# How to complete this task:
Nothing past the line containing "This screenshot has height=355, width=736." belongs in the output. Copy exactly every line of the data below from the first up to and including it.

---*---

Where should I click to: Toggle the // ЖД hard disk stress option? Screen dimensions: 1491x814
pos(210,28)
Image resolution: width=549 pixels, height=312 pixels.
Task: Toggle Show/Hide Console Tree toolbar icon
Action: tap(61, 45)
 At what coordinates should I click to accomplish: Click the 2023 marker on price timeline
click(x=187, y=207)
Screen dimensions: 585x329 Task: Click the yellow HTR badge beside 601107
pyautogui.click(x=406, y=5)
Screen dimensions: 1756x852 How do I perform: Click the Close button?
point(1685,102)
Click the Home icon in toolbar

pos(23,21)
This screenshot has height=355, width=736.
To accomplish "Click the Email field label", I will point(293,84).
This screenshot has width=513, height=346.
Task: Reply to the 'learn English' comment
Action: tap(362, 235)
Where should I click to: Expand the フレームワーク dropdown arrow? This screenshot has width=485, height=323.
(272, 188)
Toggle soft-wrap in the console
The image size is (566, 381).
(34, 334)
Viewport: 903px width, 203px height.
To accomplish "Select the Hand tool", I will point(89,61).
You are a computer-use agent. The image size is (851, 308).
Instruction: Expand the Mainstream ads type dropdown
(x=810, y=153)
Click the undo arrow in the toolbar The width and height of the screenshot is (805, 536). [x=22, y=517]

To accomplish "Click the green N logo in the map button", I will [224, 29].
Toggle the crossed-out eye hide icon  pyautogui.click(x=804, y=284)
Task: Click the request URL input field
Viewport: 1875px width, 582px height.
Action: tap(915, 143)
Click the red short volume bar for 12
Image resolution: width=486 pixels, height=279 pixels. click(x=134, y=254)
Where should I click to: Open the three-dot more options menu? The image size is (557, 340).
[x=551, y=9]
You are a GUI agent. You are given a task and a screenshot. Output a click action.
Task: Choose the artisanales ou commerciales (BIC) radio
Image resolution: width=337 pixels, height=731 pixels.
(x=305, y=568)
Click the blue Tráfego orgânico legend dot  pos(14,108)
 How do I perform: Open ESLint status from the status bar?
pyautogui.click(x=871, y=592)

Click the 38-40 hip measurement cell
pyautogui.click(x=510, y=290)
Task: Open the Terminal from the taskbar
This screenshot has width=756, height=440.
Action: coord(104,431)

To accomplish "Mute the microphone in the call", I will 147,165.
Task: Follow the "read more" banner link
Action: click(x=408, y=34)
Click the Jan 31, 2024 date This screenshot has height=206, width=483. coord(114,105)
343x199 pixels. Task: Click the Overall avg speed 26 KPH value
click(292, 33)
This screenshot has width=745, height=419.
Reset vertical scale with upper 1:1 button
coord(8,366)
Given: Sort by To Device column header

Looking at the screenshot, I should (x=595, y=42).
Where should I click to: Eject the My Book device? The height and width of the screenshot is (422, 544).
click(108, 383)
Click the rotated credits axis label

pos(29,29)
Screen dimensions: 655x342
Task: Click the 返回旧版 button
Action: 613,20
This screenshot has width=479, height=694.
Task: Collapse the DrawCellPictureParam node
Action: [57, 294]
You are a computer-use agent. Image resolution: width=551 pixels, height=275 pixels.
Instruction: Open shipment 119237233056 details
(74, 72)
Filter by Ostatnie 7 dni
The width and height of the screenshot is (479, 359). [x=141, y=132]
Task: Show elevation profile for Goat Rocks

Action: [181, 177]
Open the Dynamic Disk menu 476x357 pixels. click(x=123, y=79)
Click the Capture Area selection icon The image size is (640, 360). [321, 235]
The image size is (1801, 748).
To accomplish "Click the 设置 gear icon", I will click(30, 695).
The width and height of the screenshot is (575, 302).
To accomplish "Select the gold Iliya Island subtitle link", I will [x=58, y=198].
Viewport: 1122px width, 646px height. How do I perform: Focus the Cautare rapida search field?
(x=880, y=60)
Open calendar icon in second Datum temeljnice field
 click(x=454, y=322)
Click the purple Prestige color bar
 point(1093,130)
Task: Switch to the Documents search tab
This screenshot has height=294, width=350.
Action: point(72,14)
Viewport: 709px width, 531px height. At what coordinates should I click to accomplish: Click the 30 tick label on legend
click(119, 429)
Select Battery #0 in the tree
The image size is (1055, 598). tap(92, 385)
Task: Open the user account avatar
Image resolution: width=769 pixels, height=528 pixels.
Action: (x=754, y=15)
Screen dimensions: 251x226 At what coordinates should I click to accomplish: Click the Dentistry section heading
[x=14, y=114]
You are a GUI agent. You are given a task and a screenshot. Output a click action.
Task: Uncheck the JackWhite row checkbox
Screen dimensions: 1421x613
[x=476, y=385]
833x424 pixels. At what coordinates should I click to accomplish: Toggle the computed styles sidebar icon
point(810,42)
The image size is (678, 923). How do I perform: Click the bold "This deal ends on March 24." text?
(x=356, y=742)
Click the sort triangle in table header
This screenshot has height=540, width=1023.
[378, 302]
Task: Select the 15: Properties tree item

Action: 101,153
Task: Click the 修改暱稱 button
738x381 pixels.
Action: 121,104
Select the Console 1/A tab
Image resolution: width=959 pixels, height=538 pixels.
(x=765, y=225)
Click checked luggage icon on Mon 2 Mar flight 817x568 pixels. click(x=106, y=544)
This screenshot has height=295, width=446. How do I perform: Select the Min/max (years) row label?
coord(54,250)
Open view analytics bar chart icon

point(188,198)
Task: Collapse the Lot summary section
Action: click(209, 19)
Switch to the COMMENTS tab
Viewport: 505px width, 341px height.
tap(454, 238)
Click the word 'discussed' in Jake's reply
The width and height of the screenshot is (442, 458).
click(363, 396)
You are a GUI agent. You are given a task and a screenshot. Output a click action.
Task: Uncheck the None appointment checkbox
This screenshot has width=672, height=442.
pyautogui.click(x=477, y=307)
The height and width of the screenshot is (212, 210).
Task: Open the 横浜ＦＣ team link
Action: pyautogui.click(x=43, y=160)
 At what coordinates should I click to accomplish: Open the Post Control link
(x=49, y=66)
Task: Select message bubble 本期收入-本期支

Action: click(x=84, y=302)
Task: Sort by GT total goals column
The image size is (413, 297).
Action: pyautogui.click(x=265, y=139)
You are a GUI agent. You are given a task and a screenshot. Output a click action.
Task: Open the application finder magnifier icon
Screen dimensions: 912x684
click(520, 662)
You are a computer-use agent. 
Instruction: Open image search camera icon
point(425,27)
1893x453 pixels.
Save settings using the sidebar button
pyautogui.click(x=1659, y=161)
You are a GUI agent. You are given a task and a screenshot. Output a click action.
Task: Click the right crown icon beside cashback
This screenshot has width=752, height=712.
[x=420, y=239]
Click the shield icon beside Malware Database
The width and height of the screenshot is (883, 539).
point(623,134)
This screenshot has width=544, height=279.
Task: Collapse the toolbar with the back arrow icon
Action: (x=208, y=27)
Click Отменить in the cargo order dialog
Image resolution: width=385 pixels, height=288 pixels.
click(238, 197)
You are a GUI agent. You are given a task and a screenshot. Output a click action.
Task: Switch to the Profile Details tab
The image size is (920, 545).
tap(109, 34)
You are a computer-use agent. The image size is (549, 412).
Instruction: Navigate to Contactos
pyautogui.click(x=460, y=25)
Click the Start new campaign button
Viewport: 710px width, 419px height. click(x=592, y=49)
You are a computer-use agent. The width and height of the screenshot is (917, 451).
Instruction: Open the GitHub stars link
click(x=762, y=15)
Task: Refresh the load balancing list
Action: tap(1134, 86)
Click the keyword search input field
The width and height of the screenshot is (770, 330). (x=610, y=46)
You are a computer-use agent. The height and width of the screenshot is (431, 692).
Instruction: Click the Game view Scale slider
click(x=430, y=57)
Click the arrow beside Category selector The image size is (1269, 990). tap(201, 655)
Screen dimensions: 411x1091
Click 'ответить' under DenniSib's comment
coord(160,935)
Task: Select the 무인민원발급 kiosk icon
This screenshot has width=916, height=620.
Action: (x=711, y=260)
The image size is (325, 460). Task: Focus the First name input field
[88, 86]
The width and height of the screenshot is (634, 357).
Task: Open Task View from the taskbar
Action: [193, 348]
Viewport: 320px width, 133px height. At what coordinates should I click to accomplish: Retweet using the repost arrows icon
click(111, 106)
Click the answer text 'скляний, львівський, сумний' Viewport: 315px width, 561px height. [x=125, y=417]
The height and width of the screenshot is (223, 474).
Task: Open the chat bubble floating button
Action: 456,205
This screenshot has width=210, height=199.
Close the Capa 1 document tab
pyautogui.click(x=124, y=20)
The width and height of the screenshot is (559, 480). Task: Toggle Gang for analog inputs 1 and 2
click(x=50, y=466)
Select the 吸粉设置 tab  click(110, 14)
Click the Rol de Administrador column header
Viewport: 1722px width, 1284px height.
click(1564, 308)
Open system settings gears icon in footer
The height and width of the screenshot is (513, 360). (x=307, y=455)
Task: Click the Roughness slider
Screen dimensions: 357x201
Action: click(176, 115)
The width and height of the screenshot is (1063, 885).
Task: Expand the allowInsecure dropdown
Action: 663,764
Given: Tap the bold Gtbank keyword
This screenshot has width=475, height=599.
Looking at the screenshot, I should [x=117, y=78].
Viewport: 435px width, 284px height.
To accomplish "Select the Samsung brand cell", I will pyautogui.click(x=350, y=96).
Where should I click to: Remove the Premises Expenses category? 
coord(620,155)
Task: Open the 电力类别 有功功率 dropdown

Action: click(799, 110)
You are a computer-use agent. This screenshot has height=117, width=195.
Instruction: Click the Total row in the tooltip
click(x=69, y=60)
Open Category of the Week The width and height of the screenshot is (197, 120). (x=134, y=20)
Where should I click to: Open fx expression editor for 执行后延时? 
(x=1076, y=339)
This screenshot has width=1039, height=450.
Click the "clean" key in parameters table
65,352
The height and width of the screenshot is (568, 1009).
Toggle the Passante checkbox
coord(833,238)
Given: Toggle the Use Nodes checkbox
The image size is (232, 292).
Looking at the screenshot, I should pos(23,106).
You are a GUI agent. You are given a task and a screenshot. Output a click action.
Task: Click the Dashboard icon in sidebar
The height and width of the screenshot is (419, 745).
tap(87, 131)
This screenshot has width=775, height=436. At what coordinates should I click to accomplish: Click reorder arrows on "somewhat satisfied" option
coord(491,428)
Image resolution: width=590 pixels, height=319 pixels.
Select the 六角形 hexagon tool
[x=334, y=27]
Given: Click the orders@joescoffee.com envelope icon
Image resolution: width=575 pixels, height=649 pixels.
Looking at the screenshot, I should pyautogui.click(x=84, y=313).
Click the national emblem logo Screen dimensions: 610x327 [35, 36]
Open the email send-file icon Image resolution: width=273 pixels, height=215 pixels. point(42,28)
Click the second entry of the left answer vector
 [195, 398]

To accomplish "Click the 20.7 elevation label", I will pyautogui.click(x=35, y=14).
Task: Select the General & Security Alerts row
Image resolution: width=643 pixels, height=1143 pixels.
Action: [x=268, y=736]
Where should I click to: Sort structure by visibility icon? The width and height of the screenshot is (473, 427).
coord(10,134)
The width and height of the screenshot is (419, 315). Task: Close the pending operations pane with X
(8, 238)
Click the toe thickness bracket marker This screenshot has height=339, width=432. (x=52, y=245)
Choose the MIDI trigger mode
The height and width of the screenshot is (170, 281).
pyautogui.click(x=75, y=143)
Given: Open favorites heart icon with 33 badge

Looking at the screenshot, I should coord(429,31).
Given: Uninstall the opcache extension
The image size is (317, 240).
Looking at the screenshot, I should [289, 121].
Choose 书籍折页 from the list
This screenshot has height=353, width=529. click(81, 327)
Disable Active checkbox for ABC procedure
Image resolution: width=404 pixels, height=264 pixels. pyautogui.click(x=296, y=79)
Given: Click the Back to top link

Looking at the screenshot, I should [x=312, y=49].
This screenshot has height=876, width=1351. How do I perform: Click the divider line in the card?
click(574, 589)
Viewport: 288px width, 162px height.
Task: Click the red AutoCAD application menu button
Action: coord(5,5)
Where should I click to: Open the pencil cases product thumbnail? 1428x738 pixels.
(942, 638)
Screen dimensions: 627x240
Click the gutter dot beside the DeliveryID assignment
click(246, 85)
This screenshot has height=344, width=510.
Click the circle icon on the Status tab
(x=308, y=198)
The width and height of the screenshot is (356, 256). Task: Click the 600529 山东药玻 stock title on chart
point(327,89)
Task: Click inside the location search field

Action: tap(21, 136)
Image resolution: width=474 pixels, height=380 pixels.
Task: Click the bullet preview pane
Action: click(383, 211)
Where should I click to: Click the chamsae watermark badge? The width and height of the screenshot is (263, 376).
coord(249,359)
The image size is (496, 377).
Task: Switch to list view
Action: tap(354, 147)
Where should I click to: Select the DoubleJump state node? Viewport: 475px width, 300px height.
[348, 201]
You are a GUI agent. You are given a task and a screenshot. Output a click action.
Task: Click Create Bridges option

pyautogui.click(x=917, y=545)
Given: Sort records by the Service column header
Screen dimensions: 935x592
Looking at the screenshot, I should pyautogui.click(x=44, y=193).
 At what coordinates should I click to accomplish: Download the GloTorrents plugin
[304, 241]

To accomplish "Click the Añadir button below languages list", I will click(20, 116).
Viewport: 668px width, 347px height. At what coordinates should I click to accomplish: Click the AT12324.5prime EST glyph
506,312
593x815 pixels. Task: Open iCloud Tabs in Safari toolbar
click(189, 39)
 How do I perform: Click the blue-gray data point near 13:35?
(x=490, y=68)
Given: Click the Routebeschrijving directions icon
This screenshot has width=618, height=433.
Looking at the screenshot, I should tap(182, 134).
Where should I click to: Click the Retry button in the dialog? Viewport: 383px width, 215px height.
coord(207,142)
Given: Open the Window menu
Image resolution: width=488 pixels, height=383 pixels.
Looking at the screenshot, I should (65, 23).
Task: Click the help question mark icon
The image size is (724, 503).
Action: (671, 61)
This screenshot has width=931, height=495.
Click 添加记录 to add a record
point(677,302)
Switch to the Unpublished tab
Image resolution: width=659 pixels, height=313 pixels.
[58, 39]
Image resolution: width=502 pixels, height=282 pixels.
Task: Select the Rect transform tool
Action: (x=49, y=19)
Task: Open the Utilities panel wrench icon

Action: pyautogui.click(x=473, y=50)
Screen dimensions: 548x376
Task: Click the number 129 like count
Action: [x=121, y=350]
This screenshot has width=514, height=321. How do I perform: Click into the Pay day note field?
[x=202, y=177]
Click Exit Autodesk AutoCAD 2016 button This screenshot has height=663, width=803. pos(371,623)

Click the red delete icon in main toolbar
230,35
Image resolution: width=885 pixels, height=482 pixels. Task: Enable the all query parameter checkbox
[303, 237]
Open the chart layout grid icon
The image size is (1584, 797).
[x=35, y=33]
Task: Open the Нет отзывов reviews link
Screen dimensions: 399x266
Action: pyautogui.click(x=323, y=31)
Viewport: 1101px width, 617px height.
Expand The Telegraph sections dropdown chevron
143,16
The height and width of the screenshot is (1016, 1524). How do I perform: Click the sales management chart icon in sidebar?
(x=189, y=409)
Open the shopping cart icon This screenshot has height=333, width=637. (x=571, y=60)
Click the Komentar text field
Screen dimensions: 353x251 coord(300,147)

---*---

# Written solution:
Where should I click to: Toggle the // ЖД hard disk stress option? Screen dimensions: 1491x814
pos(210,28)
Image resolution: width=549 pixels, height=312 pixels.
Task: Toggle Show/Hide Console Tree toolbar icon
Action: tap(61, 45)
 At what coordinates should I click to accomplish: Click the 2023 marker on price timeline
click(x=187, y=207)
Screen dimensions: 585x329 Task: Click the yellow HTR badge beside 601107
pyautogui.click(x=406, y=5)
Screen dimensions: 1756x852 How do I perform: Click the Close button?
point(1685,102)
Click the Home icon in toolbar

pos(23,21)
This screenshot has height=355, width=736.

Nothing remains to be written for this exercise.